Lozère
Institutions
Conseil général de Lozère : situation financière positive, mais forte dépendance
Une bonne capacité d’autofinancement, une situation financière positive, mais une forte dépendance extérieure et un taux de réalisation des investissements faibles : telles sont les principales observations d’un rapport définitif de la chambre régionale des comptes sur la gestion du conseil général de Lozère, qui vient d’être rendu public.
La CRC, qui a examiné la période 2004-2007, estime que le taux de réalisation a « progressé, mais reste largement perfectible ». Pas tant celui des dépenses de fonctionnement, qui atteint 86 % pour la période concernée, que pour les dépenses et recettes d’investissement. Ces taux « représentent en moyenne sur la période respectivement 45,69 % et 29,22 % des prévisions actualisées ». Réponse de la collectivité : ces taux se sont améliorés avec la mise en place de la procédure des autorisations de programme et crédits de paiement.
Concernant le budget de fonctionnement, la chambre note que le Département a « enregistré en quatre ans une croissance de ses recettes de fonctionnement (21,12 %) supérieure à l’évolution des dépenses (14,41 %).
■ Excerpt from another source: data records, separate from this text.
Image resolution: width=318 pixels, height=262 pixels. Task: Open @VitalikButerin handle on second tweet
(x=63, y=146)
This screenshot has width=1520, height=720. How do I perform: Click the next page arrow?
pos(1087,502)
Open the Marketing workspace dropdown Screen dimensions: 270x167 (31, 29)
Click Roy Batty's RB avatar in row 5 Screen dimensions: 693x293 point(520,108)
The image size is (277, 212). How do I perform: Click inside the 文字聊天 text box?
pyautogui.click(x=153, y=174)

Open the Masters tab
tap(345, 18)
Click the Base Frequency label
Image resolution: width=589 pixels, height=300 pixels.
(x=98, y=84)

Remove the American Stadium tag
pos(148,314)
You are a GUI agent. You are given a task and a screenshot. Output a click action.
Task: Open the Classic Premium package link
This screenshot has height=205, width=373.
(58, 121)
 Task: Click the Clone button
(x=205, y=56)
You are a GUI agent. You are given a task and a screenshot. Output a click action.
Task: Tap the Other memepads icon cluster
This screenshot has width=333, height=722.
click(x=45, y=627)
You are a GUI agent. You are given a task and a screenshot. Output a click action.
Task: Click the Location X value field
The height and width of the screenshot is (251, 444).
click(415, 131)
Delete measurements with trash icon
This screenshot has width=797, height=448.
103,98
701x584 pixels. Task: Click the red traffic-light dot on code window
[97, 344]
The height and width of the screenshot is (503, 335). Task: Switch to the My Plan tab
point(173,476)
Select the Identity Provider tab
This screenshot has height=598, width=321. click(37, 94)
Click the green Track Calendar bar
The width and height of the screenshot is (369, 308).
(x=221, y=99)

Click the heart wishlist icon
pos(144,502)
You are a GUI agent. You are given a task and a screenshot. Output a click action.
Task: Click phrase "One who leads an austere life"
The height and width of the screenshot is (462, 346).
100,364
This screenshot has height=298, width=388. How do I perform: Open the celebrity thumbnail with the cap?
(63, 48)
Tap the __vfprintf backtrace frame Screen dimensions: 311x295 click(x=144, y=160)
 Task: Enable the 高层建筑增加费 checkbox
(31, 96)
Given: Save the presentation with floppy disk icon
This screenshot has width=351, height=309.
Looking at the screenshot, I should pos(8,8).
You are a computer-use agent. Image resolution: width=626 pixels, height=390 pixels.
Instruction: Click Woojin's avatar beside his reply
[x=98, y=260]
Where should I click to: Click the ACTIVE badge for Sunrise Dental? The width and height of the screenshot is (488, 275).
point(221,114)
L’excédent de gestion courante a donc progressé de 18,01 %. Le résultat a progressé de plus de 85 %, ce qui est particulièrement positif ». Si la progression des taux a été « peu élevée », celle des bases est « plus soutenue ». Même si elles restent « les plus faibles de l’ensemble des départements français ».
Dépendance extérieure
L’épargne annuelle obtenue par le Département est qualifiée de « confortable ». Le taux de capacité d’autofinancement « est de 24,9 % en 2007 », contre 16 % pour la moyenne des départements comparables.
« Cette situation financière positive, conclut la chambre, ne doit pas masquer qu’elle est obtenue au prix d’une dépendance extérieure(Etat et autres financeurs) et d’une politique d’investissement inférieur à ce que la collectivité souhaite réaliser annullement ». Réponse du Département : la faiblesse de ses bases fiscales ne lui permet pas d’inverser la tendance durablement. Mais « ces contraintes sont gérées en maîtrisant les charges de fonctionnement et l’épargne ».